Мало о каком фильме говорят с таким революционным рвением, как о «На последнем дыхании» Годара. Вспоминают его дерзкий стиль и молодёжное неистовство, обновлённый киноязык и деление истории кино на «до» и «после», возвещённое директором французской синематеки Анри Ланглуа. Годар, ещё вчерашний студент, вместо изучения антропологии в университетских стенах своей alma mater выбрал парижскую синематеку. Он до дыр засматривал голливудские нуары и триллеры, симпатизируя, как и его коллеги-нововолнисты (Трюффо, Ромер), американской культуре – что само по себе было интересным жестом в голлистской Франции, которая стремилась укрепить национальные интересы и вернуть стране самоуважение.

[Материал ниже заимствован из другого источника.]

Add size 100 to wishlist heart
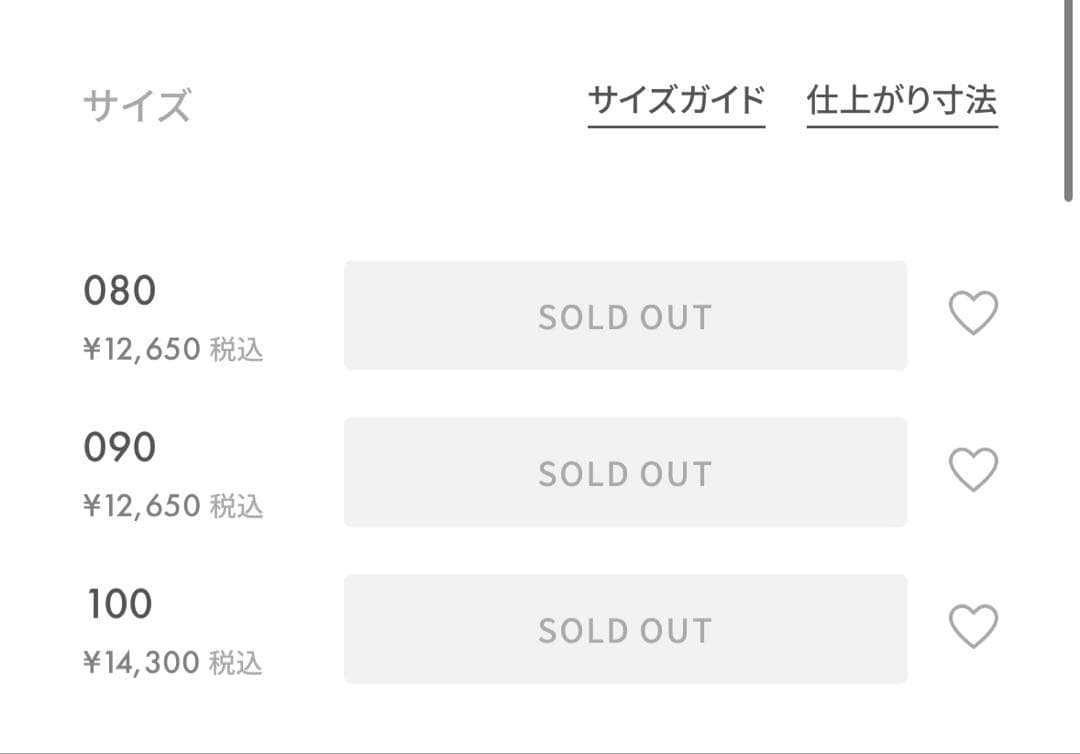The image size is (1080, 754). coord(972,627)
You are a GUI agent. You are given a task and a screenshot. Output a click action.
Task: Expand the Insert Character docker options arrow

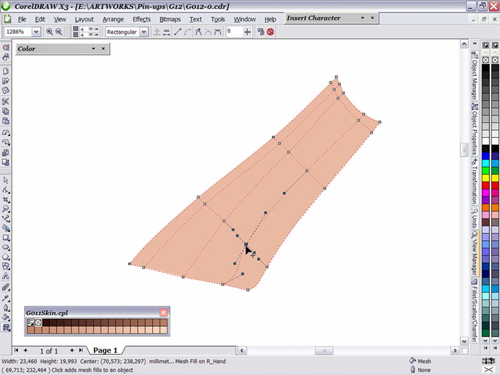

«На последнем дыхании», выдающийся дебют 29-летнего Годара, оказался переизобретённым велосипедом кинематографа. Составные части фильма почти целиком «привезены» из Америки. Это и антигерой Мишель Пуакар – щёголь и бунтарь без причины, подражающий Хамфри Богарту с неизменной сигаретой в зубах и широкополой шляпой. Это и сюжет, во многом собранный на ходу: трагическая история любви и предательства, где роковая девушка из нуара и циничный гангстер – не столько живые персонажи, сколько иконические знаки – условности кинематографа и всякой экранной истории вообще (здесь уместно вспомнить цитату Годара о том, что для любого фильма нужны лишь пистолет и девушка).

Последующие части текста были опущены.